::: EXTRAIT FOURNI

Les 656 crimes ou délits qui sont jugés annuellement à Madrid ne correspondent qu’à 1,065 accusés ou prévenus. Il faut en conclure que les crimes ou délits concertés, qui seuls dénotent une perversité systématique, sont proportionnellement peu nombreux à Madrid. Les femmes figurent sur la totalité des accusés ou prévenus pour plus d’un sixième, et ce n’est pas là le seul manque de galanterie que se permette à leur égard la statistique. Les célibataires, déduction faite de ceux qui ne sont pas encore d’âge à se marier, figurent sur le total des accusations et des préventions dans une proportion moindre que les mariés. Si le mariage n’est pas à Madrid un préservatif moral, c’est en revanche une excellente précaution hygiénique. À l’exception de deux célibataires obstinés qu’on voit, en 1846, atteindre l’un cent cinq ans, l’autre cent sept, c’est dans l’arche sainte du mariage que se réfugient tous les exemples de longévité exceptionnelle. Les hommes se lassent, du reste, plus tôt que les femmes de ce long duo. Nous trouvons dans le relevé total de la population madrilègne 15,175 veuves et rien que 5,571 veufs, de sorte que les dames de Madrid ont près de trois chances contre une de commander l’épitaphe de leurs époux. Les femmes ne cèdent, sous ce rapport, le pas aux hommes que de trente à quarante ans ; passé cette période, les chances relatives de la mortalité s’accroissent tellement pour les hommes, que, de quatre-vingts à cent ans, elle est double. Ces chances ne tendent à s’équilibrer pour les deux sexes qu’après cent ans : c’est bien la peine ! Encore est-ce à trois femmes que revient l’honneur de tirer l’échelle : deux vers cent huit, une vers cent dix ans.


IV

J’ai dû me hâter de saisir les traits les plus caractéristiques de la physionomie de Madrid, car cette physionomie, je l’ai dit plus haut, tend à s’effacer. Quelques années encore, et sa triple originalité aura en partie disparu sous l’uniforme badigeon où se confondent déjà les aspects moraux, politiques et matériels de la plupart des capitales européennes.

::::::

VOTRE CONSIGNE:
Recopiez mot pour mot le passage de l'extrait sur Madrid qui commence aux mots « J’ai dû me hâter » et s'arrête après « des capitales européennes. ».

::: DONNÉES BRUTES

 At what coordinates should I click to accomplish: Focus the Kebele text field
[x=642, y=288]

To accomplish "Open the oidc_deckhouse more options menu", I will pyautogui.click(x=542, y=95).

::::::

RÉSULTAT OBTENU:
J’ai dû me hâter de saisir les traits les plus caractéristiques de la physionomie de Madrid, car cette physionomie, je l’ai dit plus haut, tend à s’effacer. Quelques années encore, et sa triple originalité aura en partie disparu sous l’uniforme badigeon où se confondent déjà les aspects moraux, politiques et matériels de la plupart des capitales européennes.